Who is responsible for fire safety in the workplace?

According to the government, the most responsible party for fire safety in the workplace is the employer and owner of the building. If multiple persons meet this criteria, then they must work together to meet their responsibilities. Nobody wants to think about a fire breaking out in their workplace, but it is essential that you’re prepared. There are a variety of measures that can be taken to prevent a fire from breaking out. This includes a Risk Assessment, as well as techniques to negate the damage and destruction to all employees and facilities. Fire Safety rules do differ in Scotland and Northern Ireland; this blog relates to the regulatory conditions in England.

Do employees play a part?

The employer must ensure that all employees are aware of the fire evacuation procedures, as well as know how and when to use them. All employees must make sure that they are aware of what to do when an emergency occurs.

Although fire safety can be seen as boring and tedious by many, it can be a lifeline if the unthinkable happens. As a result, employees must ensure that their knowledge of the fire safety procedures in their workplace is complete and there are no areas of confusion. This can lead to the immediate and safe evacuation of all employees if a fire does start to burn.

Sign showing where the nearest exit is, in case of a fire

There are 5 main components of fire safety in the workplace:


Fire Alarms and Risk Assessments

A fire risk assessment measures the likelihood of a fire breaking out in the workplace; it identifies all of the potential risks and hazards that could lead to a fire starting and what could lead to continued burning.

Moreover, a risk assessment should be reviewed every 12 months, in addition to a new assessment being carried out by a competent individual or  professional every 3-4 years. All findings should be recorded and documented, irrelevant of the number of employees.

A fire risk assessment will highlight any inconsistencies or areas of concern that could and should be eradicated. The responsible person should certify that all fire alarms are installed throughout the workplace. All alarms should be marked with a European safety mark or a BSI kitemark.

Fire Doors, Drills and Extinguishers

Furthermore, all fire doors should be accessible without any obstruction at all times. They must be inspected by a professional at least every 6 months to ensure that they are fit for purpose.

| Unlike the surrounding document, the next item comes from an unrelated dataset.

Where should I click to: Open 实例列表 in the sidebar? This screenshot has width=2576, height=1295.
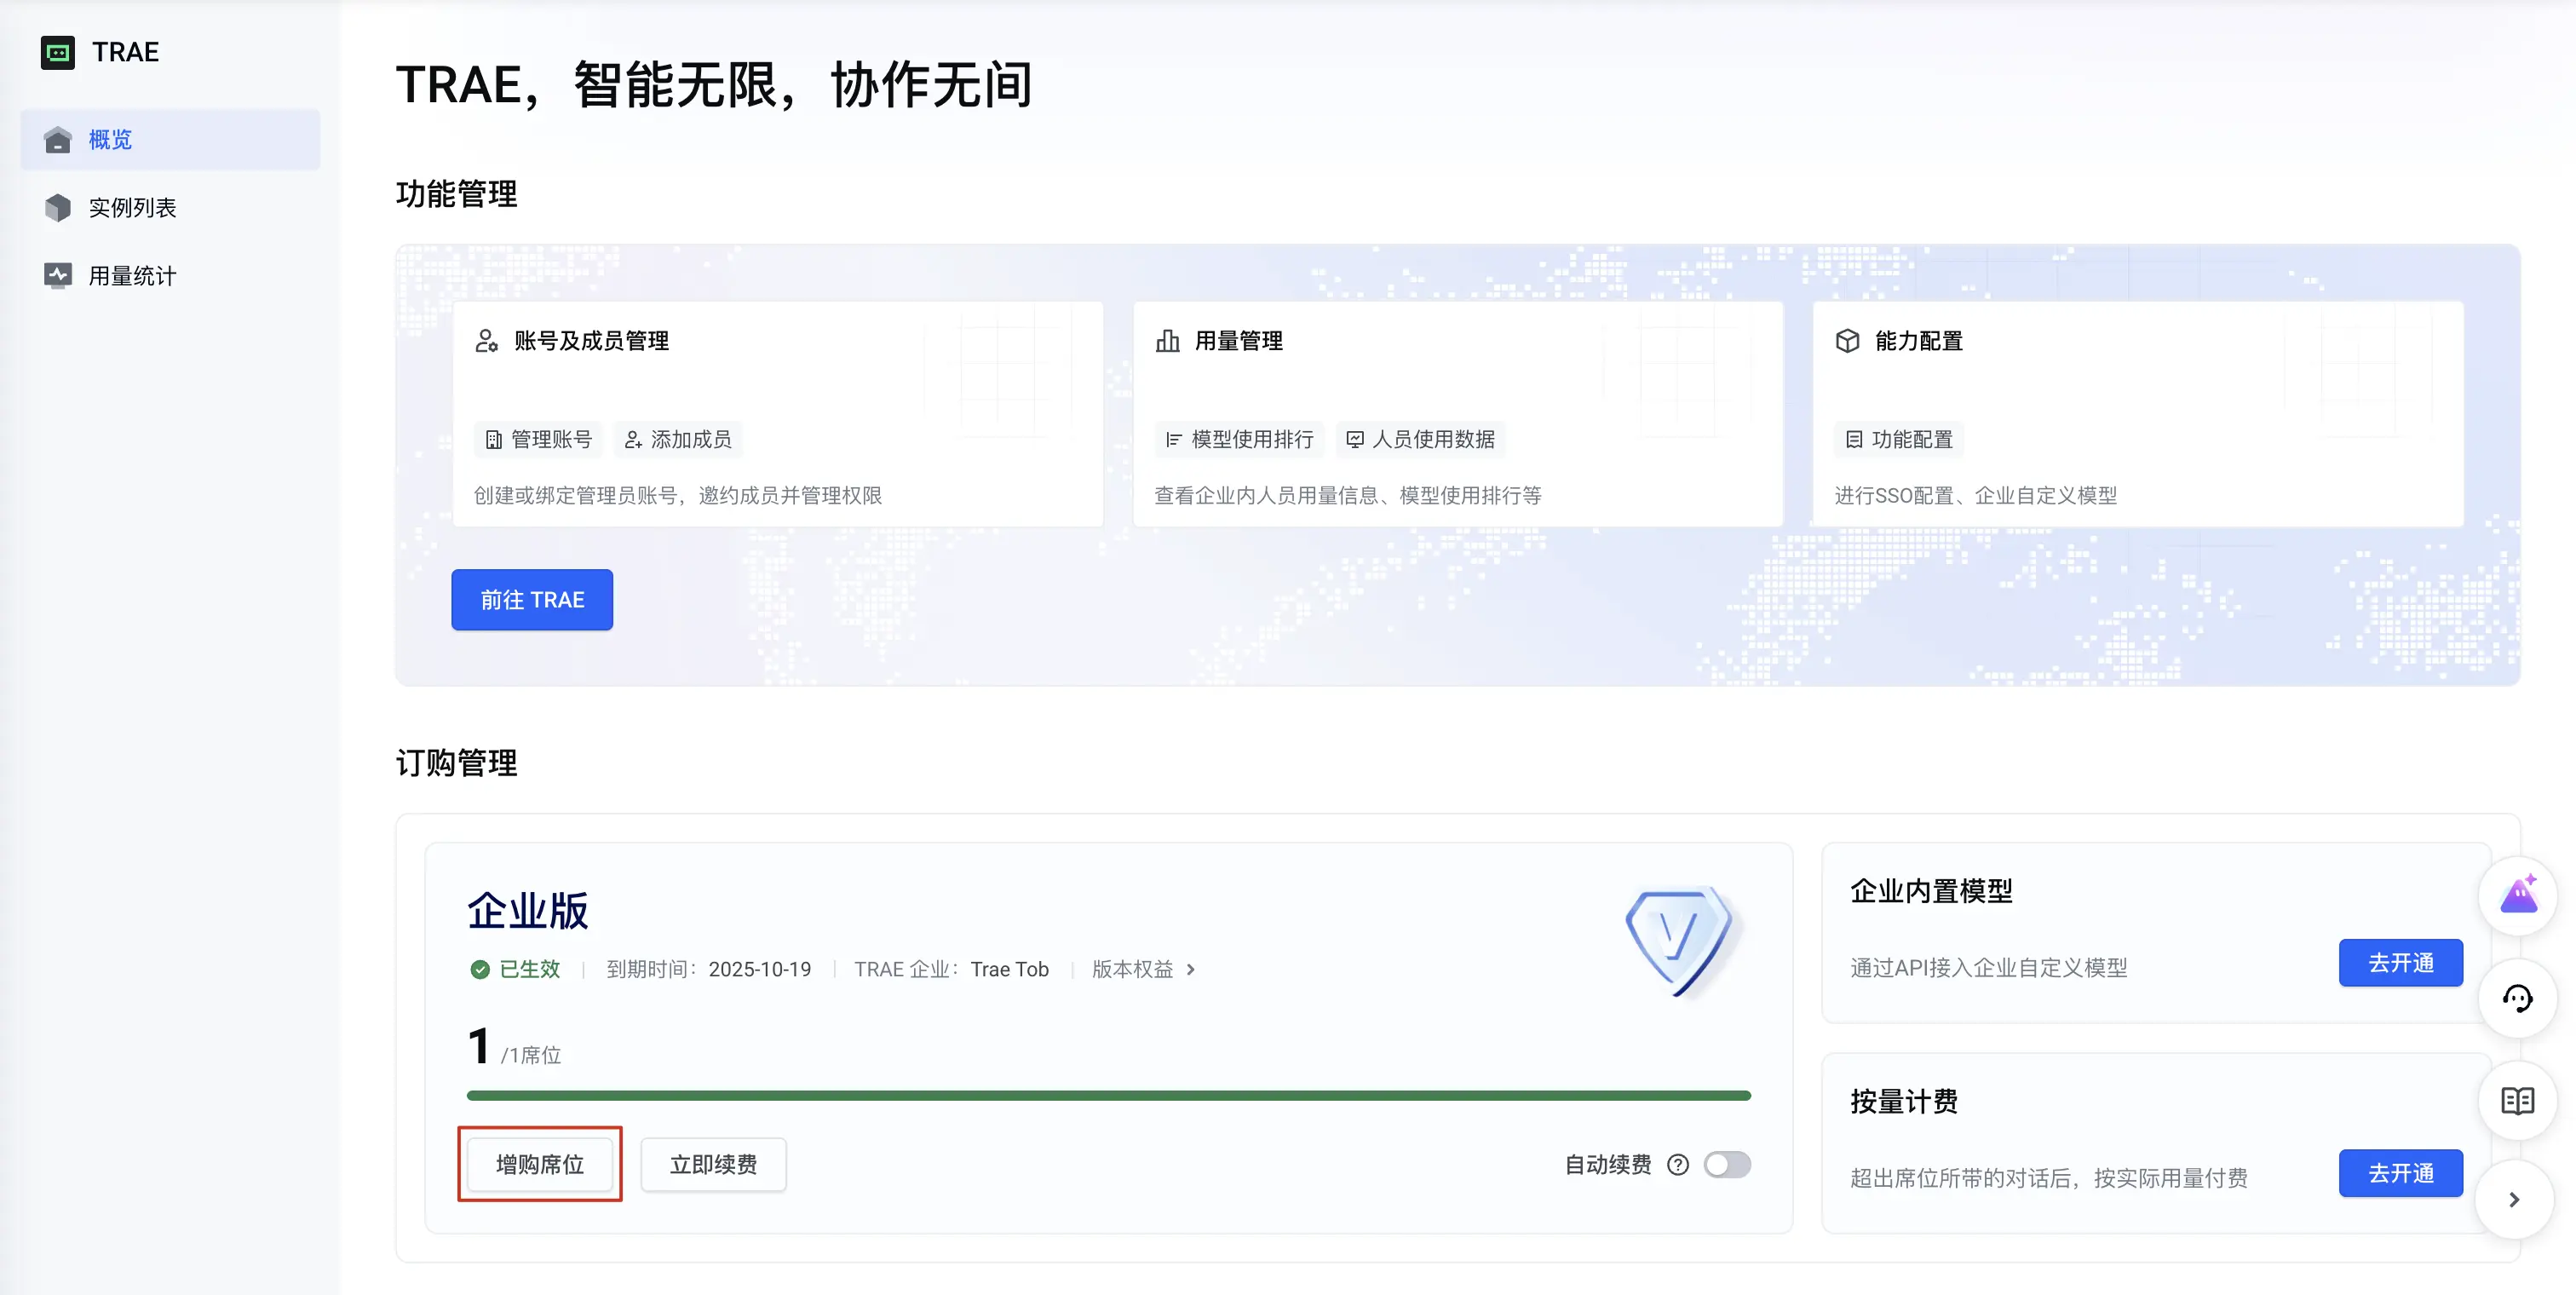[x=132, y=208]
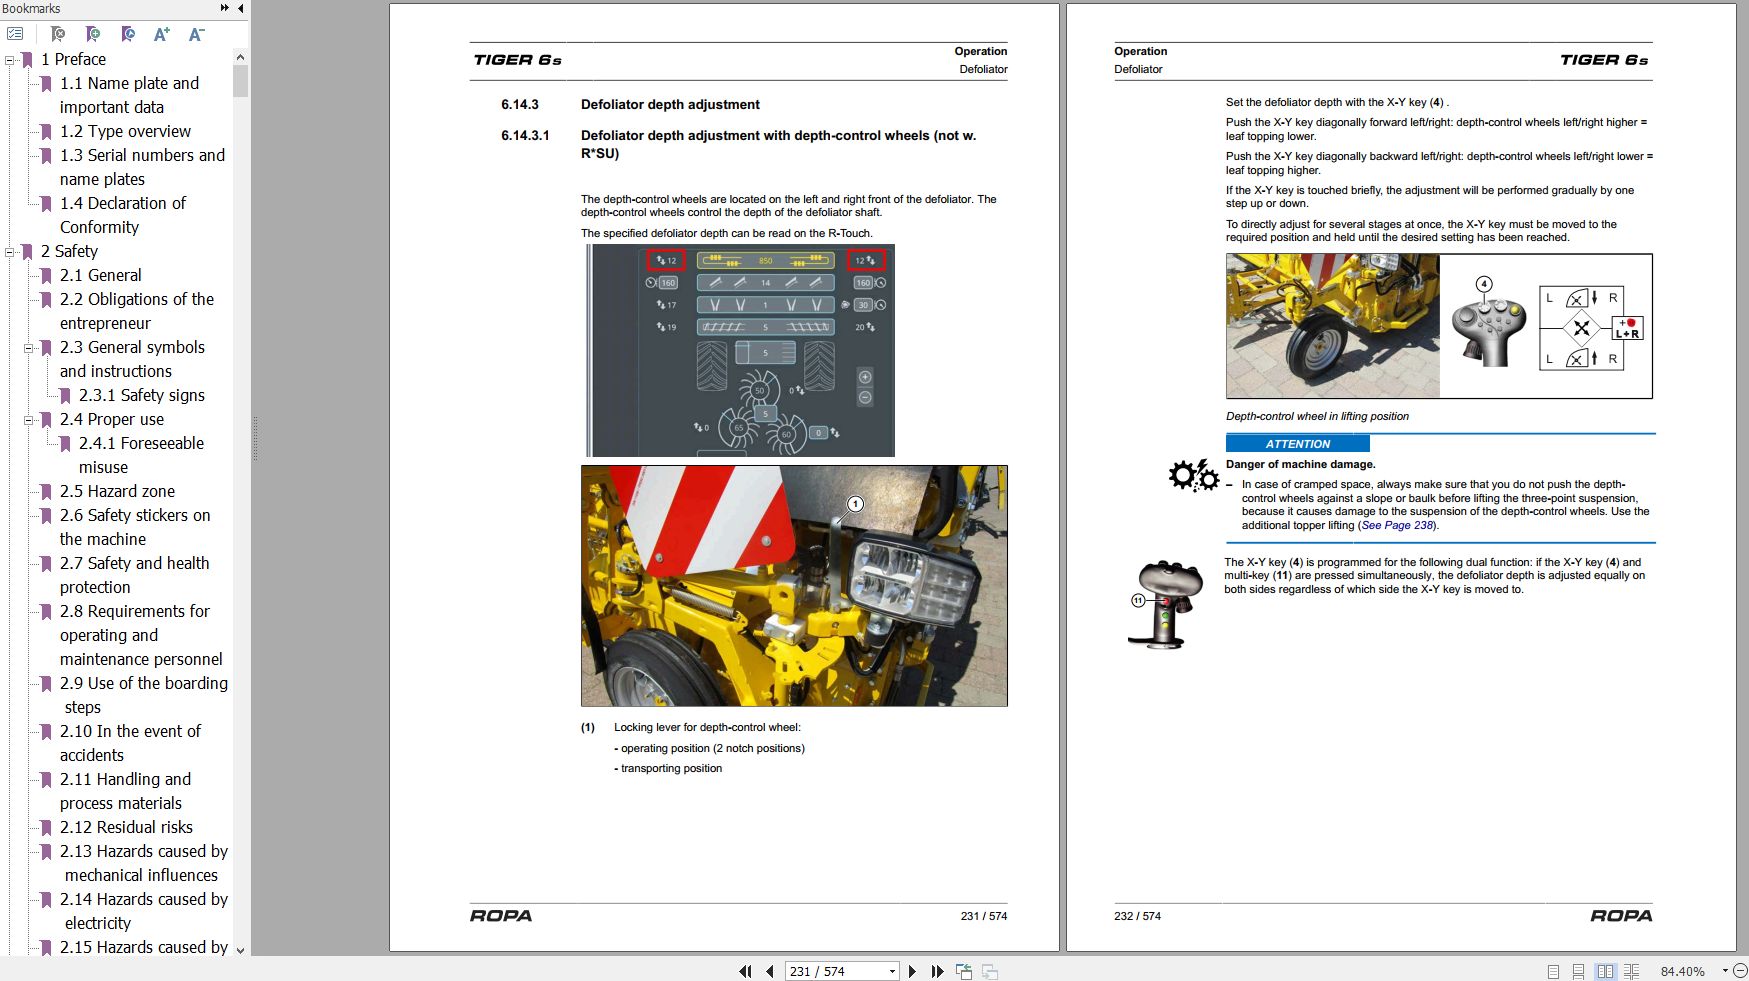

The responsible person should schedule regular drills for all occupants of the workplace. This guarantees that all occupants are clear on the procedure. Another benefit of the drills is that they identify any risks or hazards that may hinder evacuation. These obstacles can then be removed safely to make sure that escape is not inhibited.

It is a statutory requirement for fire extinguishers to be serviced every 12 months. This is to make sure that there is no damage or complications with the extinguishers, so that they are effective and safe to use. It is imperative that the service is completed by a qualified individual so that it is done competently and abides by all legal requirements.

So who is accountable for fire safety in the workplace?

Overall, fire safety in the workplace is a shared responsibility that requires collaboration and coordination between all workers in the building as well as those who have an interest in the safety of the business. This includes employees, employers, building owners, management, fire service authorities, and health and safety officers. Fire safety responsibilities span throughout the hierarchy of a business, but it is up to the employer and building owner.